Their work engages with the spatial, social and historical contexts of specific places, forming a critical interaction with the people and organizations that occupy them. Cornford & Cross have carried out an Arts Council residency at the London School of Economics, and a British Council residency at Vitamin Creative Space in Guangzhou, China. In Europe, they have exhibited in Bologna, Brugge, Pancevo (Serbia), Rome, and Stockholm; in the USA in San Fransisco, Philadelphia and New York. In London their work has been exhibited at the Camden Arts Centre, the ICA, Photographers' Gallery and South London Gallery. In addition to a number of site-specific projects in England, since 2006 they have held solo exhibitions at Aspex Gallery, The Northern Gallery for Contemporary Art, Exchange Gallery, Pump House Gallery, and Wolverhampton Art Gallery.
Cornford & Cross have recently completed a solo-touring exhibition and book that draws upon works produced over the last 15 years. The exhibition originated at Northern Gallery of Contemporary Art, Sunderland (2005-06), and travelled to Aspex Gallery, Portsmouth (2007), and the Exchange Gallery, Penzance (2007). Black Dog London, have published a 192-page book Cornford & Cross (2009), which includes artists’ texts, reference material and photographs documenting 33 different works, plus critical essays by John Roberts and Rachel Withers.
Cornford and Cross’s projects investigate into the relationship between artistic collaboration, social engagement and context-specific installation. Their art practice is based on ‘action research’ into the proposition that a key function of contemporary art is to test concepts, assumptions and boundaries in everyday life. They make ‘live’ interventions into social situations, which involve people within and beyond contemporary art discourse. As a creative partnership they have agreed aims, but not a set method or approach. However all their projects are developed and made using the same methodology; prolonged, intense and often adversarial discussion and debate between themselves. Thus each project involves a cycle of discussion, fact-finding, writing a proposal, and (potentially) realizing a context-specific project. Importantly, ‘realizing’ does not mean presenting a resolved statement, but a paradox manifested in physical action and sculptural form, to engage a variety of audiences in reflection and thought.

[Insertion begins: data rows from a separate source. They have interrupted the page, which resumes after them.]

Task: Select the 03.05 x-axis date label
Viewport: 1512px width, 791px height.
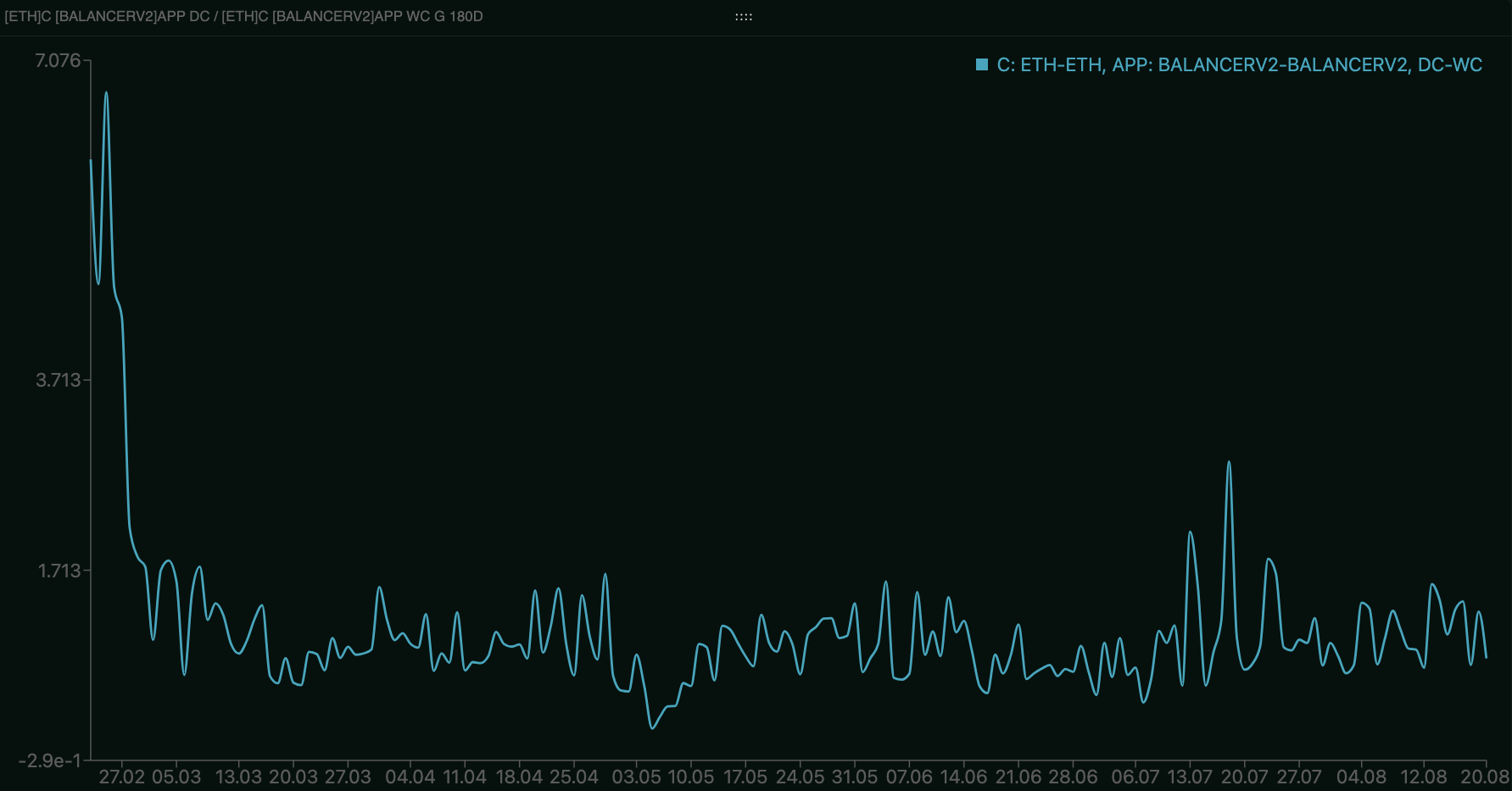Action: point(636,777)
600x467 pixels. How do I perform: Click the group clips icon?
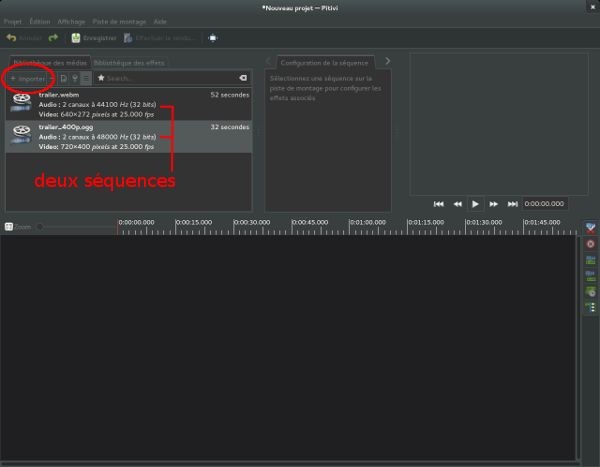[590, 260]
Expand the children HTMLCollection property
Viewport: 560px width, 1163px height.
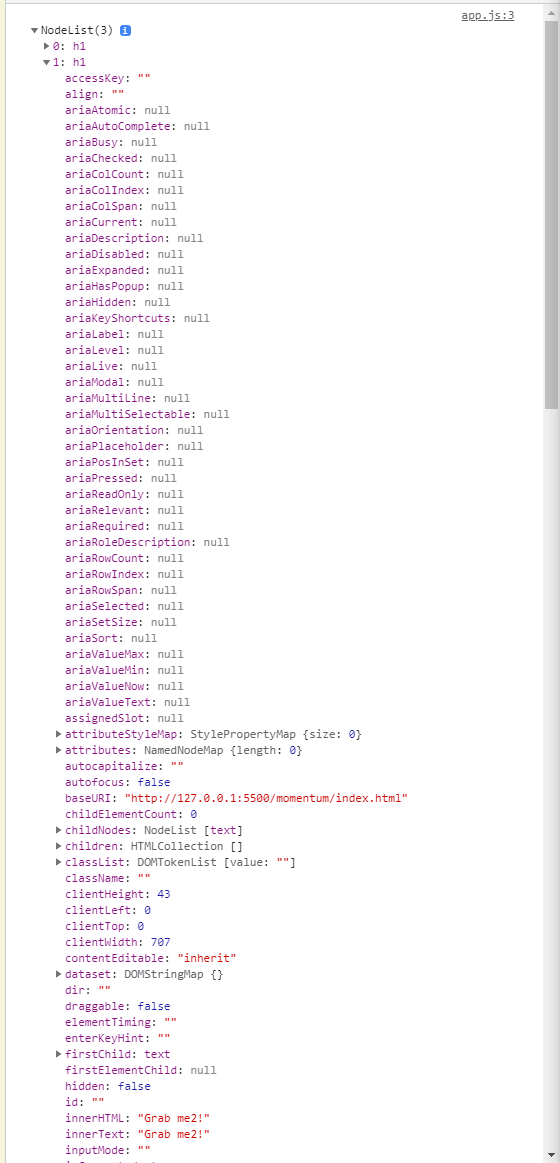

Matthew Cornford says ‘Far from making observations from an oppositional viewpoint, we aim to encourage a 'reflective scepticism' towards individual actions and their collective results. Our projects intervene into particular situations; they are often satirical or polemic in nature, and involve an element of risk, uncertainty and experimentation. As well as the visible artwork, the project outcomes include exchanged attitudes between the people we work with, us as artists, and hopefully those who respond as our audience.’
Matthew talks about three recent projects by Cornford & Cross
The following art projects where completed after our Cornford & Cross book went into production, but we continue to make tangible investigation into the relationship between artistic collaboration, social engagement and context-specific installation.
Their art practice is based on ‘action research’ into the proposition that a key function of contemporary art is to test concepts, assumptions and boundaries in everyday life. They make ‘live’ interventions into social situations, which involve people within and beyond contemporary art discourse. As a creative partnership they have agreed aims, but not a set method or approach. However all their projects are developed and made using the same methodology; prolonged, intense and often adversarial discussion and debate between themselves. Thus each project involves a cycle of discussion, fact-finding, writing a proposal, and (potentially) realizing a context-specific project. Importantly, ‘realizing’ does not mean presenting a resolved statement, but a paradox manifested in physical action and sculptural form, to engage a variety of audiences in reflection and thought.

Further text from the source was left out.